Prompt: Each record below must be reproduced exactly as it reads, with its images omitted.

Excerpted records:
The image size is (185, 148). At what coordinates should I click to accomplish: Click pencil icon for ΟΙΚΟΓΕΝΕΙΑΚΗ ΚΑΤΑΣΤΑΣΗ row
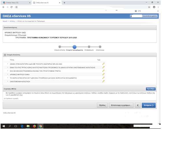(x=103, y=81)
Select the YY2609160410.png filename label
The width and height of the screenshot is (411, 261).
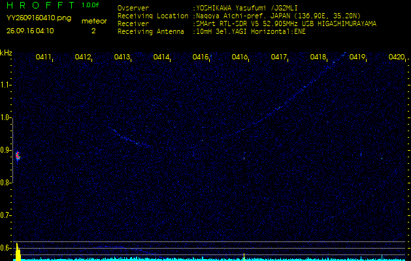[38, 18]
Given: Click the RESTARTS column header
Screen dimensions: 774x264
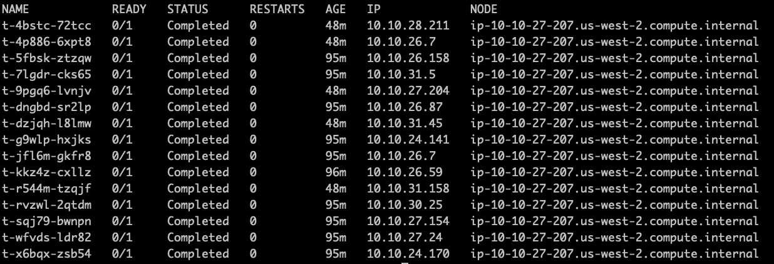Looking at the screenshot, I should [x=277, y=9].
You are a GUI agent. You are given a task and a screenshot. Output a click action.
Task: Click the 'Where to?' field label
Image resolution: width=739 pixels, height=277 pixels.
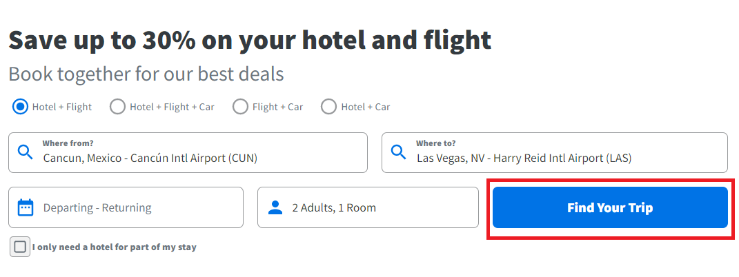tap(436, 143)
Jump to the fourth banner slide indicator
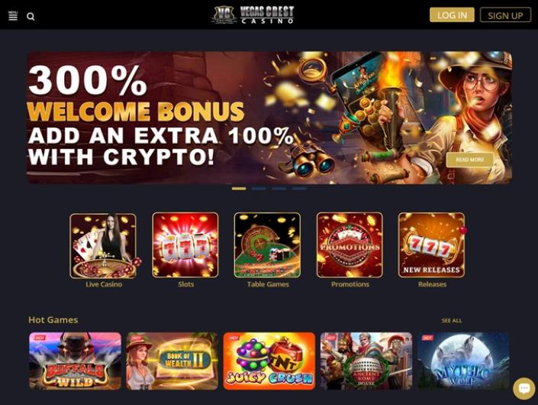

Exercise response:
The image size is (185, 148). At what coordinates should I click to accomplish: Click pencil icon for ΟΙΚΟΓΕΝΕΙΑΚΗ ΚΑΤΑΣΤΑΣΗ row
(x=103, y=81)
Select the YY2609160410.png filename label
The width and height of the screenshot is (411, 261).
[38, 18]
Given: Click the RESTARTS column header
Screen dimensions: 774x264
Looking at the screenshot, I should [x=277, y=9].
You are a GUI agent. You are given a task and a screenshot. Output a click action.
Task: Click the 'Where to?' field label
Image resolution: width=739 pixels, height=277 pixels.
tap(436, 143)
Jump to the fourth banner slide indicator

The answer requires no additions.